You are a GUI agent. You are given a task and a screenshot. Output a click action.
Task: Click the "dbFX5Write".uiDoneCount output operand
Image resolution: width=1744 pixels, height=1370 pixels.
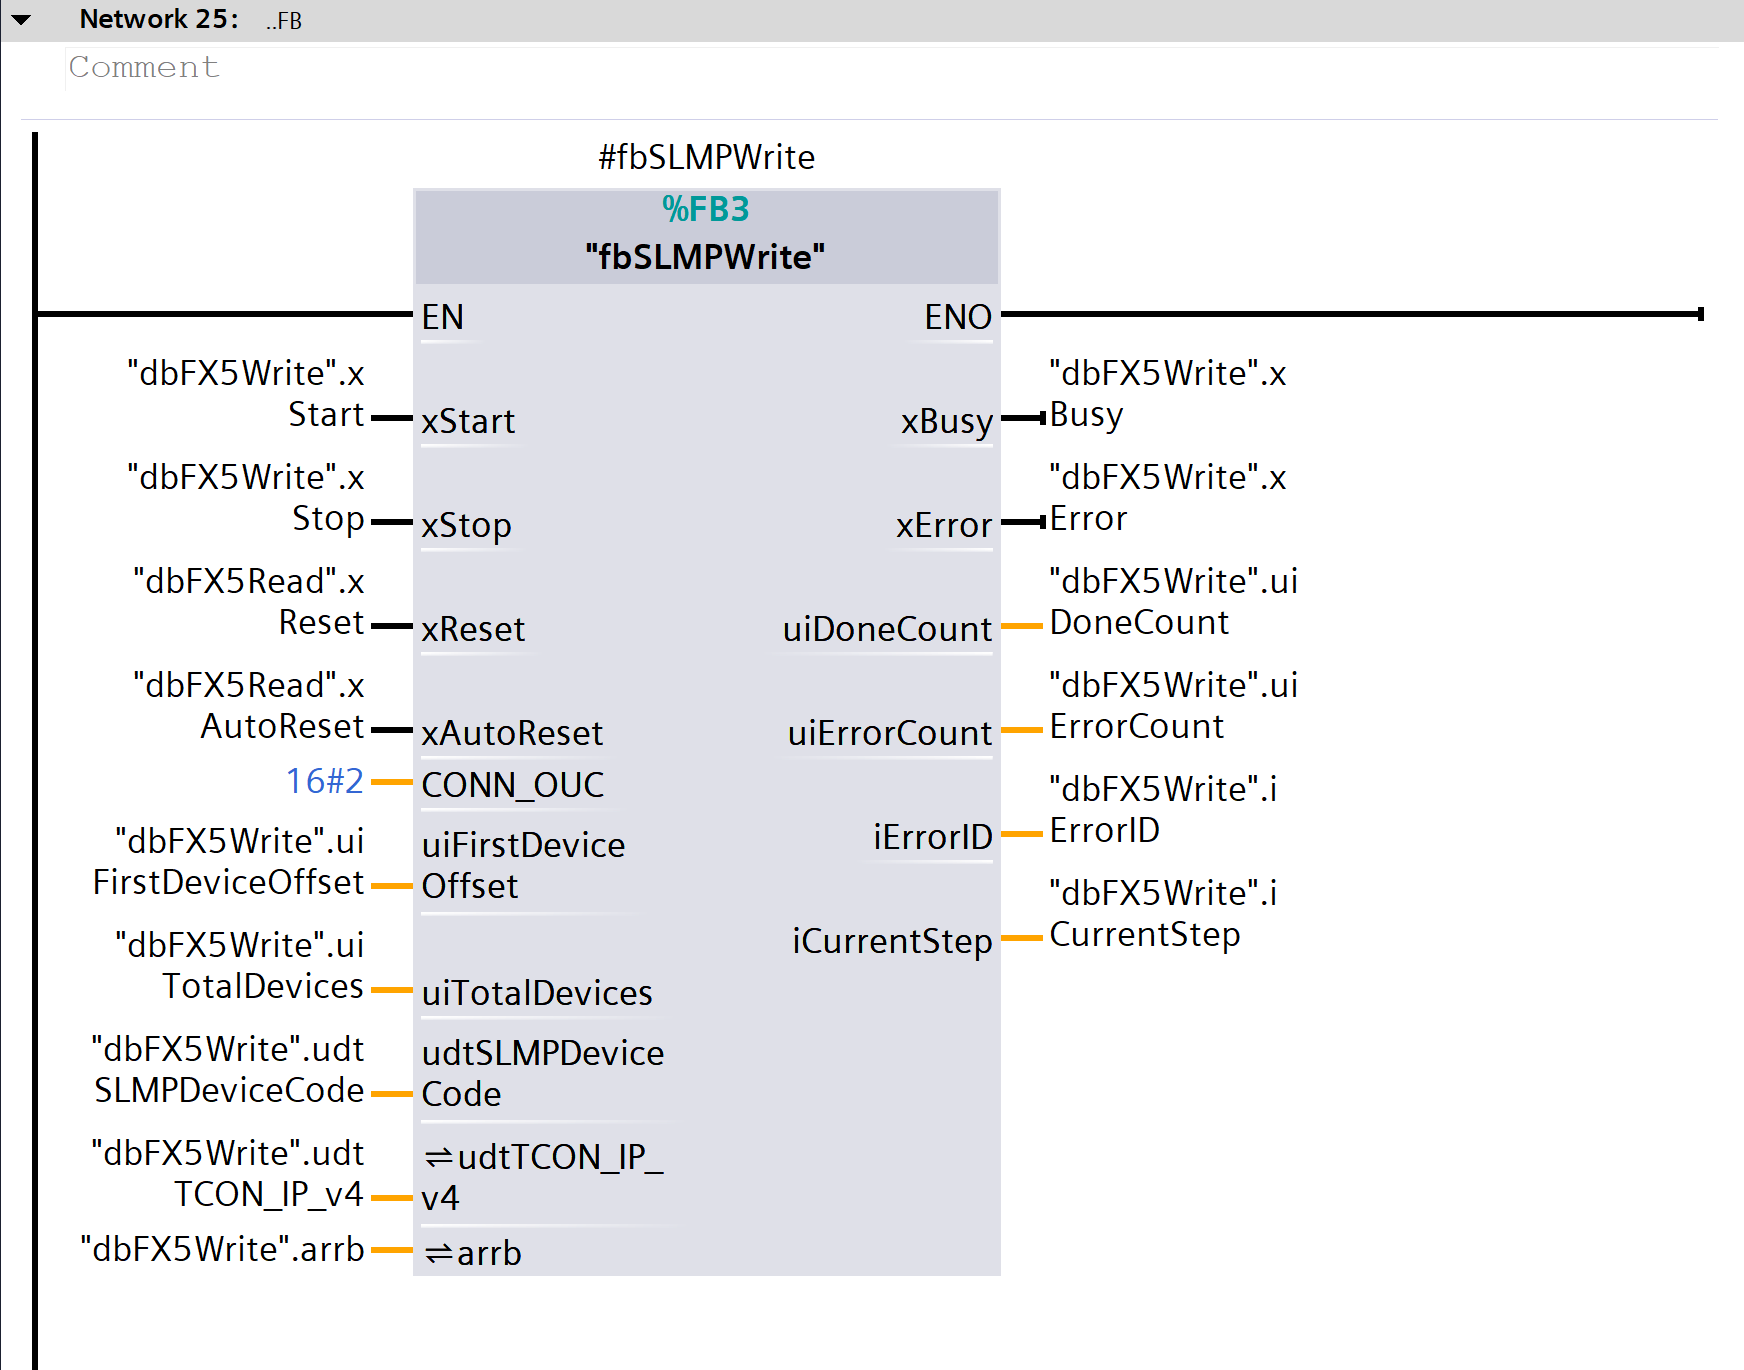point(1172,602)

...

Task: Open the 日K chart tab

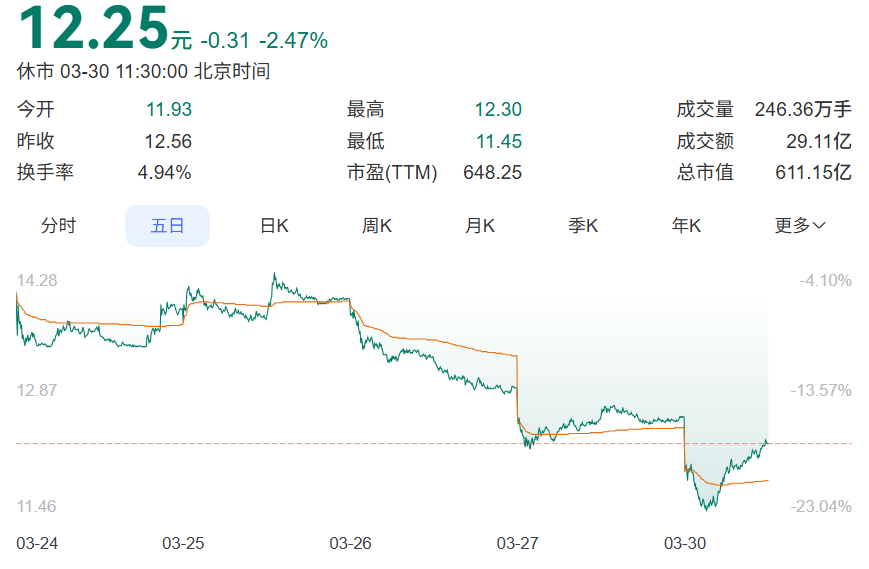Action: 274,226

--

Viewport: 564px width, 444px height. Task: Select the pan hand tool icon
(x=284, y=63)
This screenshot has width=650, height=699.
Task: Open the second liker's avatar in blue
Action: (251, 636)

**THE EXERCISE:** Recast the records from the line with "You are a GUI" up to and including the line with "point(1172,602)" as a Markdown table with the columns "Number" and "Line", one row per line and blank lines skipped. Leave the pictures out of the table.

**REPLY:**
| Number | Line |
|---|---|
| 1 | You are a GUI agent. You are given a task and a screenshot. Output a click action. |
| 2 | Task: Click the "dbFX5Write".uiDoneCount output operand |
| 3 | Image resolution: width=1744 pixels, height=1370 pixels. |
| 4 | point(1172,602) |